While the technique has been used to great effect throughout history, the age of computers and the Internet has made it even more relevant, especially for counter terrorism and cyber security. As its most basic example, hackers regularly encode bits of malicious information in the least important parts of a file – which could be anything from a document to a video – to pass through detection software. There were even some reports in 2001 suggesting that Al Qaeda is using the same method to pass information to operatives around the world using pornographic files, though till now, no evidence of it has ever been found.
2. Canary Trap
When you have a lot of suspected spies around you, it becomes difficult to catch all of them. A relatively foolproof technique that has worked against that through the ages has now come to be known as a canary trap. Basically, just give different false pieces of information to each of the suspected spies and see which one gets leaked. The term was first coined by Tom Clancy in his 1987 bestseller Patriot Games, though much like every successful espionage tactic through the ages, it has been used in some form for much longer than that.

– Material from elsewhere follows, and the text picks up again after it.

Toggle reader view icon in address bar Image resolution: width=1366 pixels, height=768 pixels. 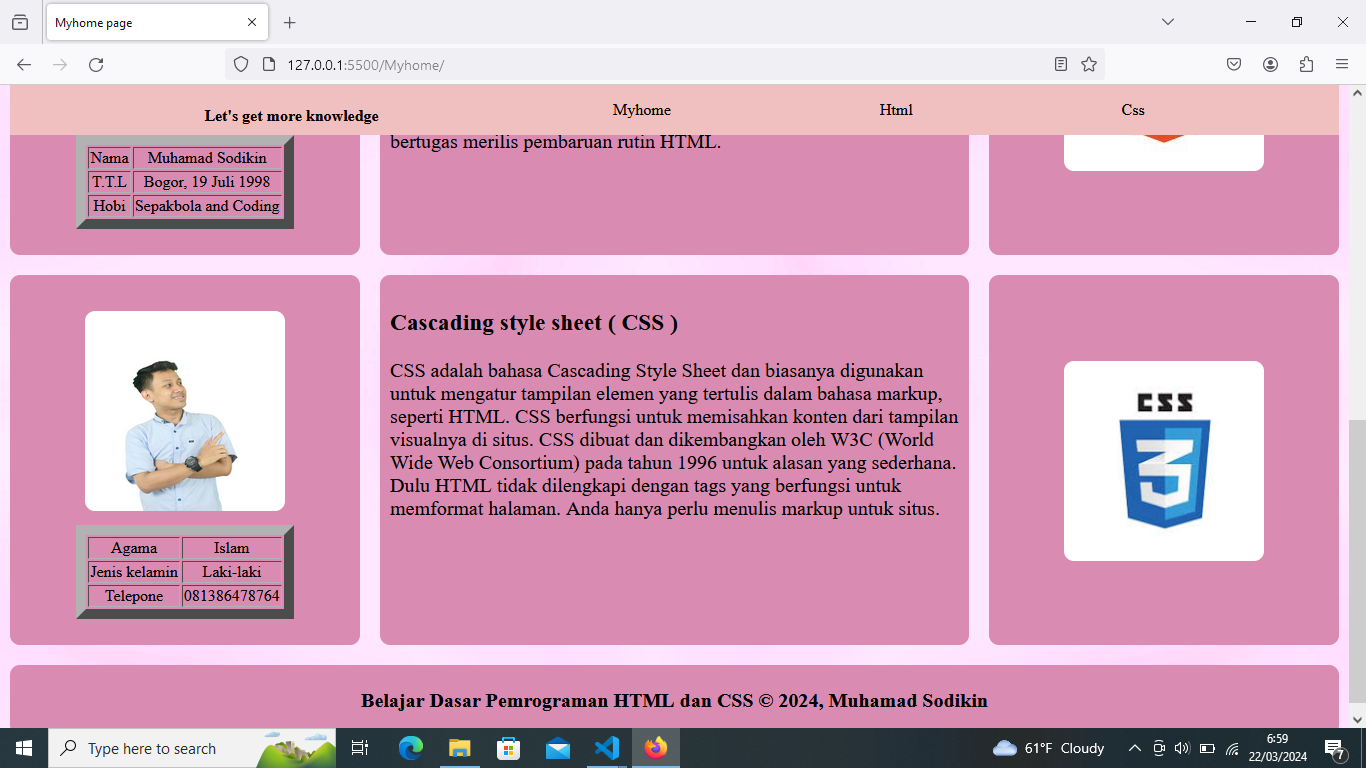[1061, 65]
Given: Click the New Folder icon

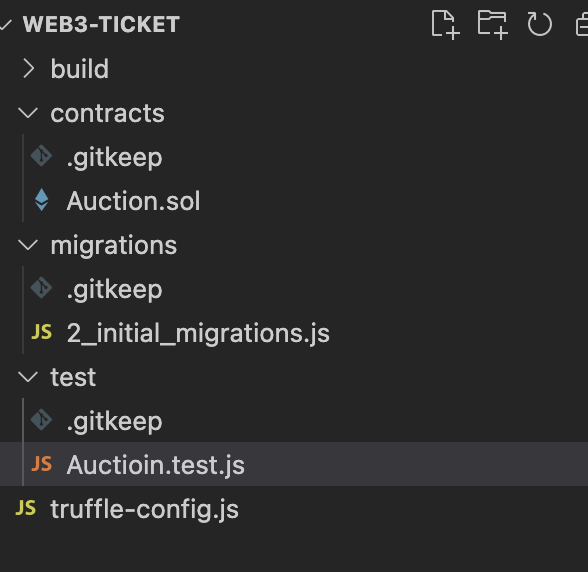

It’s not just military espionage either, as canary traps are being increasingly used to improve cyber security in the corporate world, too, where theft of intellectual property is fast coming up as a major problem. One data protection system developed by researchers at Dartmouth College – WE-FORGE – uses AI to create different but still plausibly-similar copies of a document for storage across the network. This could include anything from drug design data to patents, as well as state secrets, spy data, or pretty much anything that could benefit from it. Whenever there’s an attack on the system, the version of the leaked file would reveal precisely where and how it happened, and the cyber-security team would know exactly which vulnerabilities to fix to make the network stronger against similar attacks in the future.
1. Sexual Espionage
While you’d think that using sex for obtaining state secrets is something that only happens in movies, you’d be surprised how widely it’s still used in the real world, and to great success, too. Perhaps one of the oldest methods of espionage, it works exactly how you’d expect. An operative gains access to a high-ranking official by the traditional method of seducing them and gains access to whatever they need. It’s so obvious that it shouldn’t work, though many leaked and declassified reports prove that it still does.
One particularly famous example of the ‘honey trap’ – as the tactic is colloquially called – was Mata Hari, a German spy convicted of seducing French officers and leaking their secrets to Germany during WW1 – even if some historians have expressed doubts about her culpability. Then there’s the case of Marita Lorenz, who was reportedly in a relationship with Fidel Castro and later recruited by the CIA to kill him. She developed cold feet at the last moment, however, thwarting yet another one of the agency’s many attempts against the Cuban premier. These examples are hardly rare, too, as sex has been systematically used for espionage by some of the best intelligence agencies of their times, like the KGB and Mossad.